I am a deep learning and Tensorflow beginner and I am trying to implement the algorithm in this paper using Tensorflow. This paper uses Matconvnet+Matlab to implement it, and I am curious if Tensorflow has the equivalent functions to achieve the same thing. The paper said:
The network parameters were initialized using the Xavier method [14]. We used the regression loss across four wavelet subbands under l2 penalty and the proposed network was trained by using the stochastic gradient descent (SGD). The regularization parameter (λ) was 0.0001 and the momentum was 0.9. The learning rate was set from 10−1 to 10−4 which was reduced in log scale at each epoch.

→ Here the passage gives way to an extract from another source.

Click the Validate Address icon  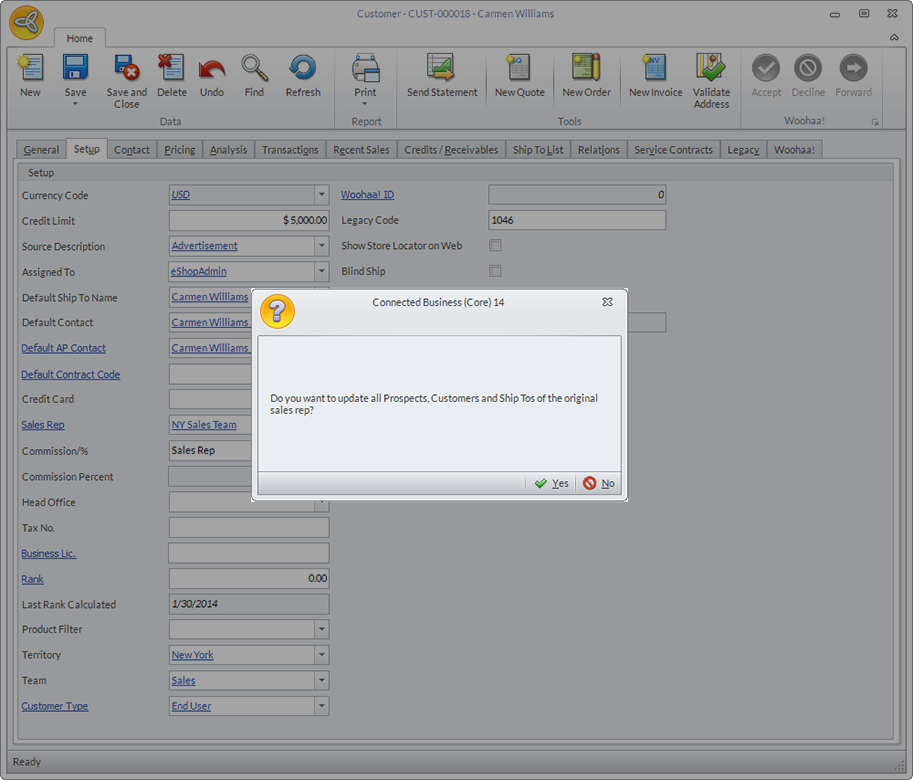pos(711,69)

This paper uses wavelet transform (WT) and residual learning method (where the residual image = WT(HR) - WT(HR'), and the HR' are used for training). Xavier method suggests to initialize the variables normal distribution with
stddev=sqrt(2/(filter_size*filter_size*num_filters)
Q1. How should I initialize the variables? Is the code below correct?
weights = tf.Variable(tf.random_normal[img_size, img_size, 1, num_filters], stddev=stddev)
This paper does not explain how to construct the loss function in details . I am unable to find the equivalent Tensorflow function to set the learning rate in log scale (only exponential_decay). I understand MomentumOptimizer is equivalent to Stochastic Gradient Descent with momentum.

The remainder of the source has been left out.